Tan Dun est aussi l’auteur des musiques de Tigres et Dragons, et de Hero.

Toucher pour exister

Publié dans cinéma, documentaire, interlude avec des tags, le avril 30, 2008 par krotchka

“… des images de carnage belles comme des images de fiction, l’émotion du réel en plus.” Extrait du Monde.fr, Jean-Luc Douin, 11/04/08.

Cette citation, à propos du documentaire The War, résume très précisément la confusion croissante entre documentaire et fiction, et la mode actuelle de la substitution. Redacted, dernier film de Brian De Palma, est une fiction élaborée à partir de documents amateurs postés sur internet. The road to Guantanamo de Michael Winterbottom se fonde également sur le même principe, un cinéma du réel, tourné caméra sur épaule, saturé d’images d’archives, basé sur des faits réels. D’un autre côté, pour capter l’attention, les documentaires sont à l’affut de sujets romanesques, de vies flamboyantes, mouvementées, aventureuses, de tragédies, d’épopées. Entre les deux, l’émergence d’un genre nouveau, qui reprend le meilleur de l’un et de l’autre : le docufiction, dont le plus marquant reste à ce jour, en Belgique, Bye bye Belgium.

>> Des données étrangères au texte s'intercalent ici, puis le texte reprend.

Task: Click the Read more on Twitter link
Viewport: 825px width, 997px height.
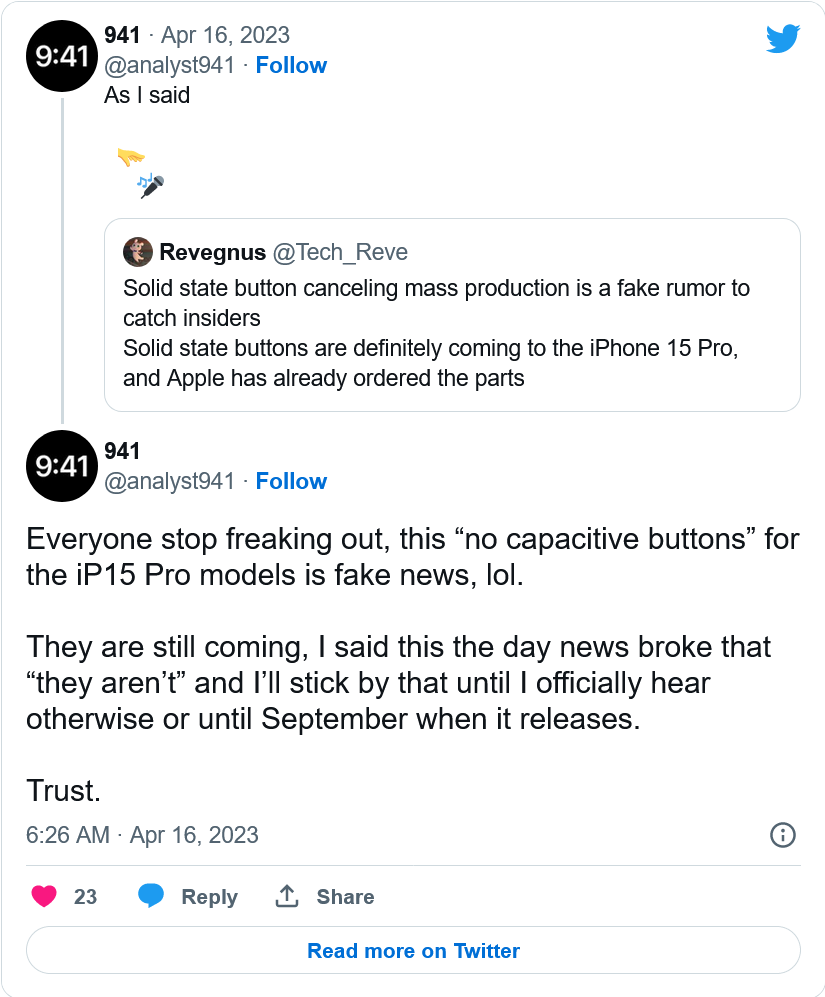Action: (412, 950)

Pour être parfaitement cynique, on pourrait se réjouir que le documentaire assume enfin ouvertement sa partialité, son désir secret de susciter l’émotion, quand sa mission informative se révèle ennuyeuse, impopulaire. Et se féliciter que des valeurs aussi obsolètes que la rigueur, la modération et l’honnêteté plombent de moins en moins la société du spectacle.